Minnesota expects snow.

We budget for it.
We plan for it.
We have plows (lots of them), salt, trained crews, protocols, and muscle memory.

There are people whose entire job is to make sure life keeps moving...even in a storm.

Texas doesn’t expect snow like that.
So they’re not equipped for it.

And that difference matters.

Marriage works the same way

What shuts one marriage down
barely slows another.

Not because one marriage is more loving.
Not because one couple is stronger.
But because of what they’re equipped for.

Some marriages are shocked by conflict.
Others expect it and know how to navigate it.

Some marriages are undone by financial pressure.
Others have systems, conversations, and margins built in.

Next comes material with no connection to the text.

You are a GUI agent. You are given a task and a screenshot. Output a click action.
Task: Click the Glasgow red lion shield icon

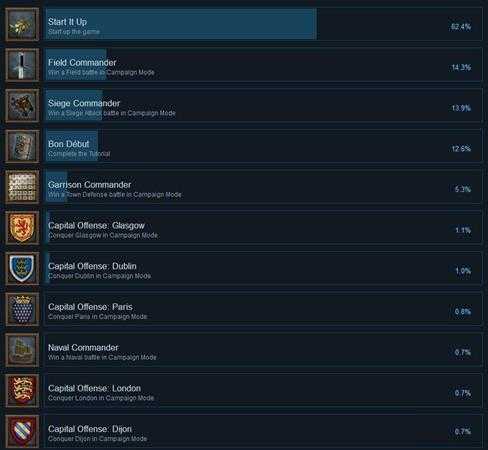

Some marriages stall when emotions get heavy.
Others have learned how to sit in discomfort without panicking.

The storm isn’t the issue.
Preparation is.

.......................................
Equipment isn’t accidental

You don’t get snow plows by accident.
You don’t get salt trucks by luck.

They’re planned.
Funded.
Maintained.
Staffed.

In marriage, equipment looks like:
  • Communication skills
  • Emotional maturity
  • Conflict resolution habits
  • Financial clarity
  • Spiritual grounding
  • Shared expectations
  • A willingness to learn and adapt
Scripture reminds us:
The prudent see danger and take refuge, but the simple keep going and suffer for it.” - Proverbs 22:3

Wisdom doesn’t panic when trouble comes.
It prepares before it arrives.

.........................................
Storms don’t mean failure

This part matters.

A marriage shutting down under pressure doesn’t mean it’s weak or unloved.
It often means it encountered conditions it wasn’t built for.

And that’s nothing to be ashamed of...
that’s information.

Information that says: We need better equipment.

So here’s the real question

What is your marriage equipped for?

Conflict?
Change?
Disappointment?
Loss?
Stress?
Seasons of scarcity?
Seasons of silence?

Because storms are not optional.
But shutdowns don’t have to be inevitable.

Jesus put it this way, in Matthew 7:5: “The rain fell, the floods came, and the winds blew…
yet it did not fall, because it had its foundation on the rock.”


Same storm.
Different outcome.

............................................
Build for where you live

Not every marriage needs the same tools.
But every marriage needs the right ones.

You don’t prepare for snow in Texas the way you do in Minnesota.
And you don’t build a marriage hoping storms never come.

You build expecting them...
and choosing to be ready.

👣 Be Better. 💛 Love Better. 🙌🏾 Do Better. 💍Marriage Works.
Storms will come.
Make sure your marriage is equipped to keep moving.